Hervé : Je pense que la moralité du personnel est à l’image de la société dans laquelle on vit […]. Tout dépend [de l’endroit] où l’État place la barrière de la moralité au regard de l’intérêt supérieur de la Nation. En tout cas, en France, on est dans un pays démocratique, et je pense que les pays démocratiques qui utilisent les clandestins les utilisent dans un mode assez similaire au nôtre […]. Je suis moins catégorique sur ce que peuvent faire par exemple les Russes, mais on le voit aussi avec les mouvements terroristes qui utilisent des techniques assez semblables à celles des clandestins.
Patrick : Nous, on n’est pas là non plus pour donner des leçons de morale. Je ne me sens pas l’âme d’un père de famille ou d’un aumônier. Je considère que la formation est telle dans les services que tout a été déjà vu de ce côté-là. On n’a pas de conseils à donner, ça fait partie de l’essence même de l’agent clandestin d’avoir un comportement adapté à sa mission. Donc, on laisse tomber tout l’aspect moralité et, en revanche, on s’assure que la mission est bien assimilée et que les points qui sont demandés seront bien étudiés et transmis par l’agent. Ensuite, sur le terrain, on est seul, livré à soi-même, c’est pour ça que la sélection est importante car les tentations existent.
Sandra : La moralité est propre à chacun. Chacun respecte les valeurs qu’il se donne, mais c’est d’abord une question de sécurité pour la mission. Il faut connaître les limites, et savoir où s’arrêter pour ne pas griller la couverture. Donc, on dose, on essaye certaines choses…

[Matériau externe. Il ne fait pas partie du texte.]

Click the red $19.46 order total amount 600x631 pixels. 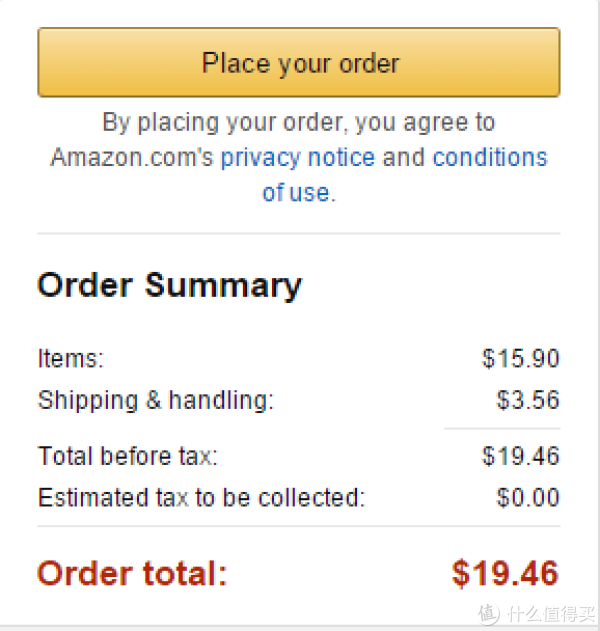click(505, 573)
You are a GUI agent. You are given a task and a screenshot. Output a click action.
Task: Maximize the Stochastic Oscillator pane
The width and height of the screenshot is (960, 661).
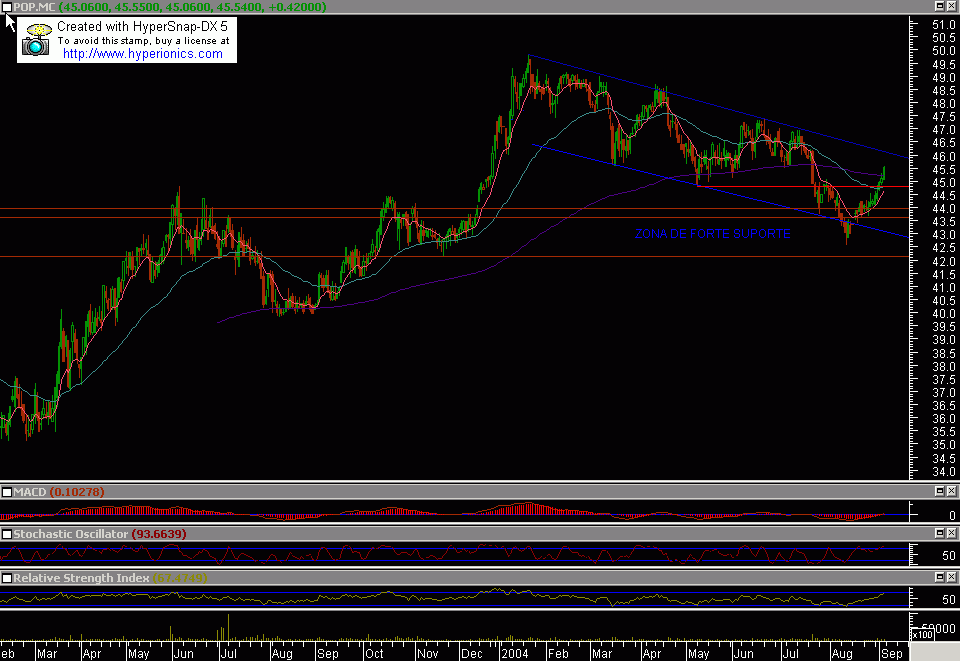937,535
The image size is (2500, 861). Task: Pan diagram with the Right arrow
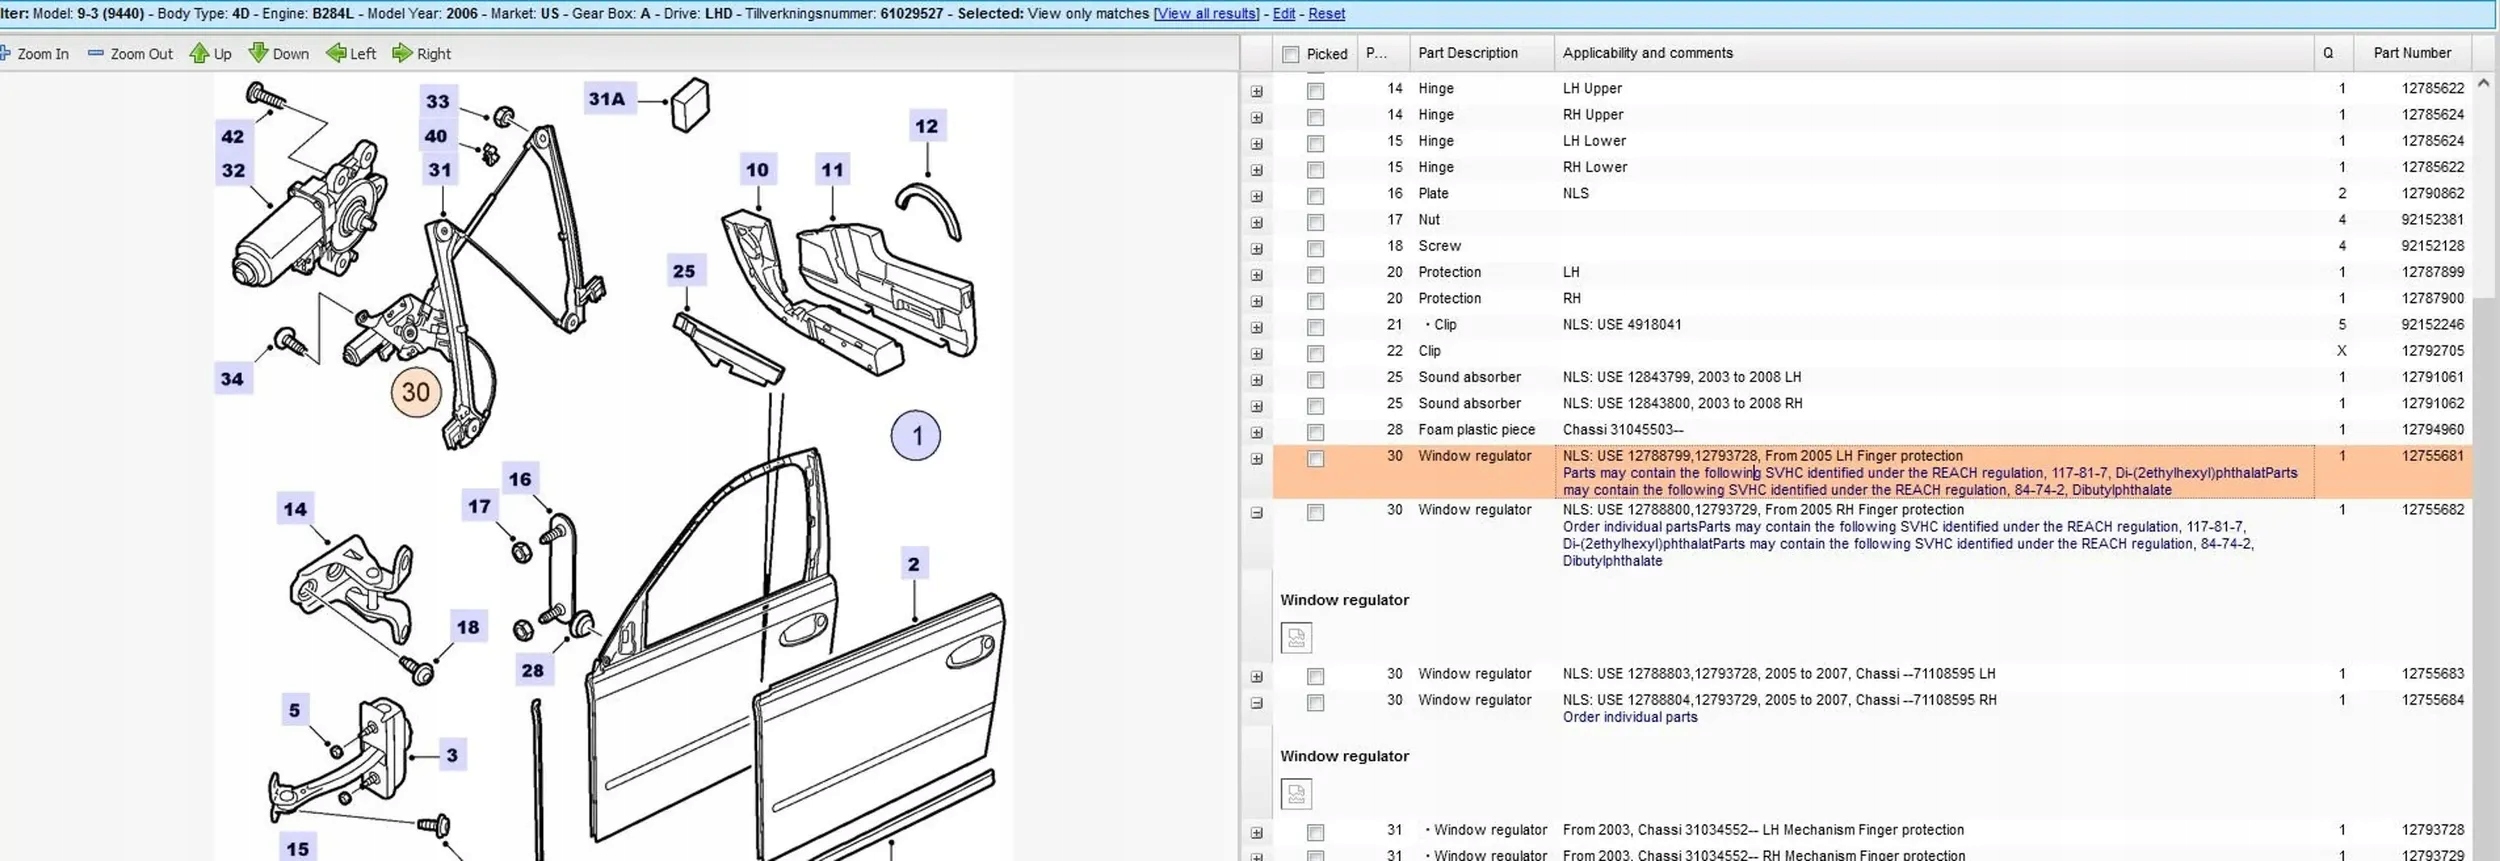click(x=402, y=54)
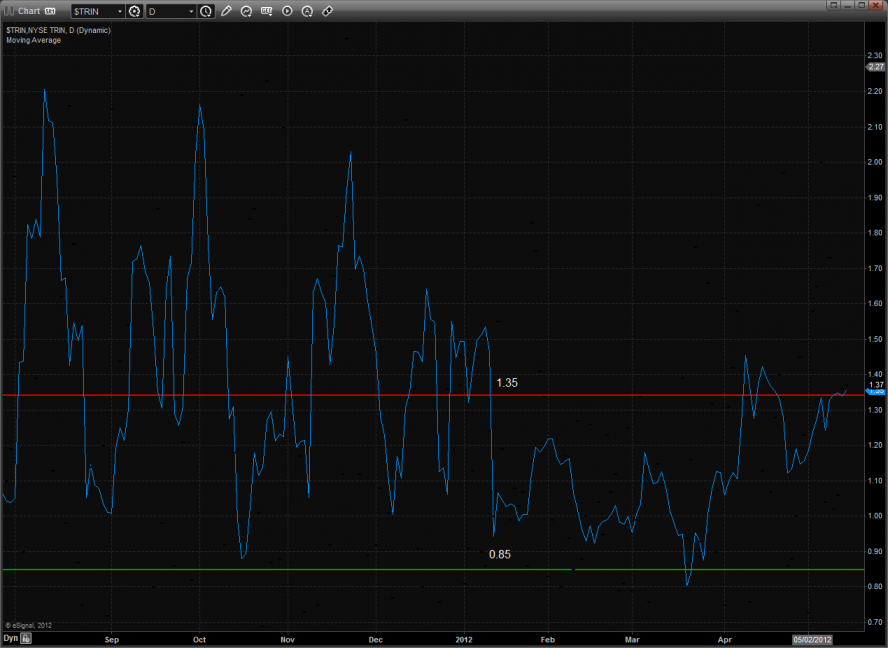Click the GET toolbar icon

pos(266,11)
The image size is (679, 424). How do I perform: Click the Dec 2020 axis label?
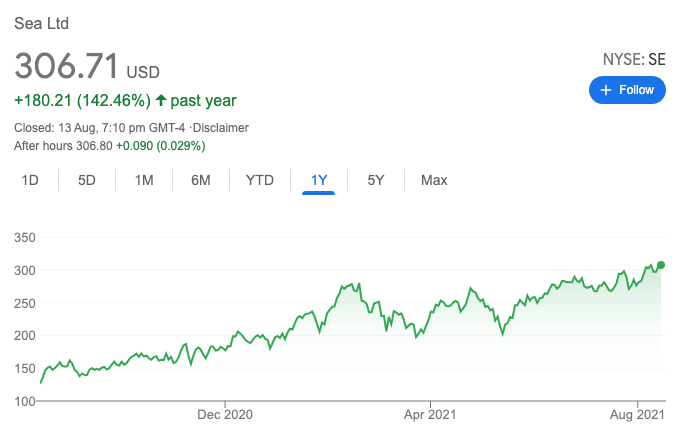224,413
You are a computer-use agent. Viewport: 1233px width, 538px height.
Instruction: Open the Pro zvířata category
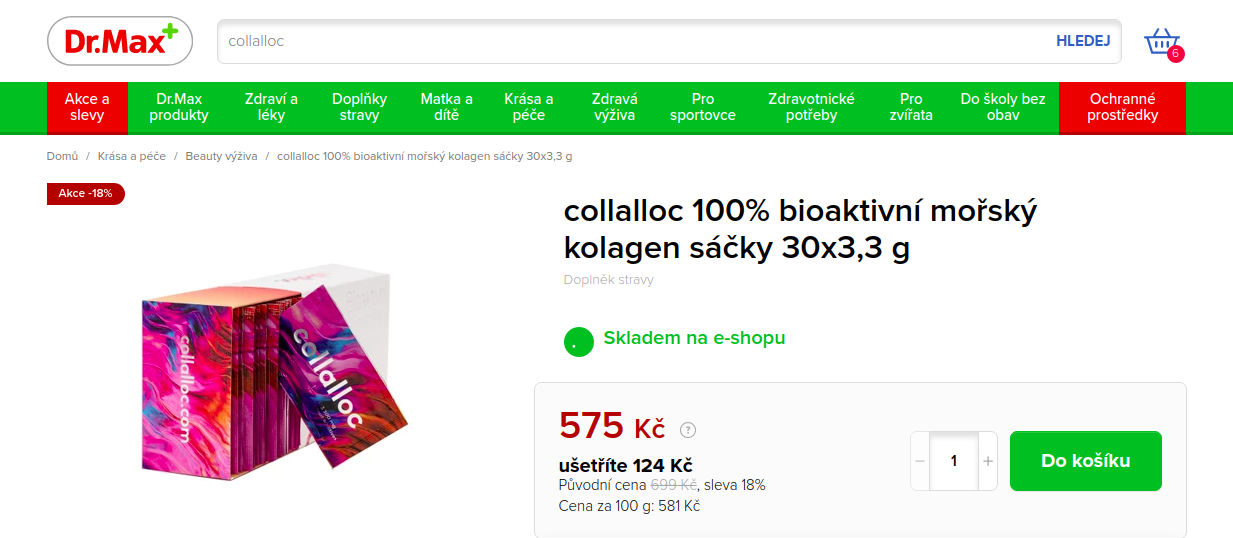point(911,107)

Hervé : Je pense qu’il y a beaucoup de fantasmes là-dessus. Dans les relations professionnelles, vous n’êtes pas obligé de franchir la moralité en permanence. Il n’y a pas une seule bonne solution, il y en a de multiples, certaines qui sont plus faciles que d’autres, certaines qui sont plus morales que d’autres. Après, c’est à chacun de voir où il place le curseur. La moralité pour moi, c’est un faux débat. Ceux qui invoquent ça pour franchir la ligne jaune, c’est souvent parce qu’ils en ont envie [Hervé sourit]… En tout cas, il n’y a pas de consignes, en disant que tous les moyens sont bons. Non, ce n’est pas vrai, tous les moyens ne sont pas bons. On est là pour recueillir du renseignement. On n’est pas là pour forcer quelqu’un à le donner. Au contraire, c’est vraiment à l’antithèse du Service clandestin qui agit par la ruse. Et la ruse est souvent intellectuelle. Elle ne passe pas par le sexe, ou par la contrainte.